**Travail demandé:**
a – Dans le texte sur l'état de nécessité, que désigne l'abréviation C.D.I. ?
b – Recopiez mot pour mot le passage du texte sur l'état de nécessité allant de "L'etat de nécessité" à "sous d’autres formes1.".

L'etat de nécessité comme cause d'exonération de la responsabilité internationale des etats
Chasser l’incertitude par l’incertitude ?
Le principe de précaution et l’état de nécessite
Cristina –Maria Arion
En 1980, en concluant son examen de l’état de nécessité comme circonstance excluant l’illicéité, Robert Ago avait affirmé que ce concept est tellement ancré dans la conscience des membres de la communauté internationale et des individus, qu’il était nécessaire de le prendre en compte dans le cadre du travail de codification de la Commission du droit international (ci-après C.D.I.), car s’il était mis à la porte, il reviendrait par la fenêtre, au besoin sous d’autres formes1.

**Liste des données:**
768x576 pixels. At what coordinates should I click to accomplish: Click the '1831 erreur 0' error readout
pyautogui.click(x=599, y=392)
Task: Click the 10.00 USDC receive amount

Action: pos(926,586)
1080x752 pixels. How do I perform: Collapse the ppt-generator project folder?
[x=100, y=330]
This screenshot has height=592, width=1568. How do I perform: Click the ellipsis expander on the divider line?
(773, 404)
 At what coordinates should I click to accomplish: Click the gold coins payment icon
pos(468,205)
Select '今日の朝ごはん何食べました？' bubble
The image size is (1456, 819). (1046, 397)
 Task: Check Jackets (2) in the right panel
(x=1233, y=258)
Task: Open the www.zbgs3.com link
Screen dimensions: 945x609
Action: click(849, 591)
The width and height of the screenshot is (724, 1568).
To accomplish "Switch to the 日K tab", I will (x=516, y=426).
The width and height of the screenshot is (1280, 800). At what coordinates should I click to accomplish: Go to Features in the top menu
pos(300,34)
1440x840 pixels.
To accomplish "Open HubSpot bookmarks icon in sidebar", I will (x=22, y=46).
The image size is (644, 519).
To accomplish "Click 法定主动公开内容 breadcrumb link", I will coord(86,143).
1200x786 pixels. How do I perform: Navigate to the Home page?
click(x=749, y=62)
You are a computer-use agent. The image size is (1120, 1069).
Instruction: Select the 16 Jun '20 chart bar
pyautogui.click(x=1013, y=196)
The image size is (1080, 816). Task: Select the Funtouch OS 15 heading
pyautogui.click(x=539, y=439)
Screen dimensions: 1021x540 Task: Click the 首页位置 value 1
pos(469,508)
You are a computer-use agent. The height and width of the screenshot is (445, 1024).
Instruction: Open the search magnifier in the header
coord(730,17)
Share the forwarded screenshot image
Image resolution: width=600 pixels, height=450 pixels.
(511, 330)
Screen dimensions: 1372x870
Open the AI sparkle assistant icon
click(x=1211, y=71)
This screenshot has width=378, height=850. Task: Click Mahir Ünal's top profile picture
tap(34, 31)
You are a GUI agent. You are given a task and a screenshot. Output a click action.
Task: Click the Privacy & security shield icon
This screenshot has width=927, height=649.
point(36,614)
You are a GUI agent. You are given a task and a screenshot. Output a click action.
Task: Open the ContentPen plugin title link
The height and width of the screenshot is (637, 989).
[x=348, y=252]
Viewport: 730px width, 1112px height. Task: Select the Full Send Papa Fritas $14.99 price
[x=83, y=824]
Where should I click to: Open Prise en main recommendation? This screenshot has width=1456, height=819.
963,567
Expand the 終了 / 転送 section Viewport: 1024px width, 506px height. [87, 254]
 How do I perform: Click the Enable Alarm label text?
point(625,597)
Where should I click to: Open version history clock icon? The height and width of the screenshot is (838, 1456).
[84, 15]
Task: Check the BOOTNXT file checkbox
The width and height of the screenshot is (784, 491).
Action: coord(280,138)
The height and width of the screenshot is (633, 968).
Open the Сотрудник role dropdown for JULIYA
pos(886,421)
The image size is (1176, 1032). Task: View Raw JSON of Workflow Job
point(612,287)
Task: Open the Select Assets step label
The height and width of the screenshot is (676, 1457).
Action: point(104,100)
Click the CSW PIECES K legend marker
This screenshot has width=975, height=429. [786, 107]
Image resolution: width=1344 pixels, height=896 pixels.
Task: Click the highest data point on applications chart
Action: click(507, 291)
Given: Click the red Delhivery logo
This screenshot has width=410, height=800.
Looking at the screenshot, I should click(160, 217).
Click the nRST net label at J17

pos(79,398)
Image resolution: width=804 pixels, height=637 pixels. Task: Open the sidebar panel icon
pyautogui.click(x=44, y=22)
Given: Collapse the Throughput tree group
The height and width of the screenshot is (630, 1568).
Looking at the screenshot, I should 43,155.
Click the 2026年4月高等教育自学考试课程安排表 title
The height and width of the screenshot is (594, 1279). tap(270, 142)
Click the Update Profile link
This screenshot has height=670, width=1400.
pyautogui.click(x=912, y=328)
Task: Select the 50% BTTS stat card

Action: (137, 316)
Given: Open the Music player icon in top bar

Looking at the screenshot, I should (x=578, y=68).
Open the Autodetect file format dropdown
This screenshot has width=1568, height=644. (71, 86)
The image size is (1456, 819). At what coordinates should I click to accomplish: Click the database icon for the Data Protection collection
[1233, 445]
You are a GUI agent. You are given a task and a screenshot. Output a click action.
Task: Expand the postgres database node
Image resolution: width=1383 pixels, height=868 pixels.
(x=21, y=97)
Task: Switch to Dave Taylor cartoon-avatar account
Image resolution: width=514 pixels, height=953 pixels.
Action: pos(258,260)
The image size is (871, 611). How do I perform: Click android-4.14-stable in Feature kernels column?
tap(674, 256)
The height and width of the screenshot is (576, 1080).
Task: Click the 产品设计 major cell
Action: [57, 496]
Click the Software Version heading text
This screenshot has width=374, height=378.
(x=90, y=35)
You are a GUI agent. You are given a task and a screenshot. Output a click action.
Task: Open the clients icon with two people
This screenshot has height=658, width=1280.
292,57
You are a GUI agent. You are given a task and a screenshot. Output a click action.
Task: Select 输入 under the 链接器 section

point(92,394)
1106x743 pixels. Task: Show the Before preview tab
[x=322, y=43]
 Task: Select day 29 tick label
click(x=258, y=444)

**Réponses attendues:**
a – La Commission du droit international.

b –
L'etat de nécessité comme cause d'exonération de la responsabilité internationale des etats
Chasser l’incertitude par l’incertitude ?
Le principe de précaution et l’état de nécessite
Cristina –Maria Arion
En 1980, en concluant son examen de l’état de nécessité comme circonstance excluant l’illicéité, Robert Ago avait affirmé que ce concept est tellement ancré dans la conscience des membres de la communauté internationale et des individus, qu’il était nécessaire de le prendre en compte dans le cadre du travail de codification de la Commission du droit international (ci-après C.D.I.), car s’il était mis à la porte, il reviendrait par la fenêtre, au besoin sous d’autres formes1.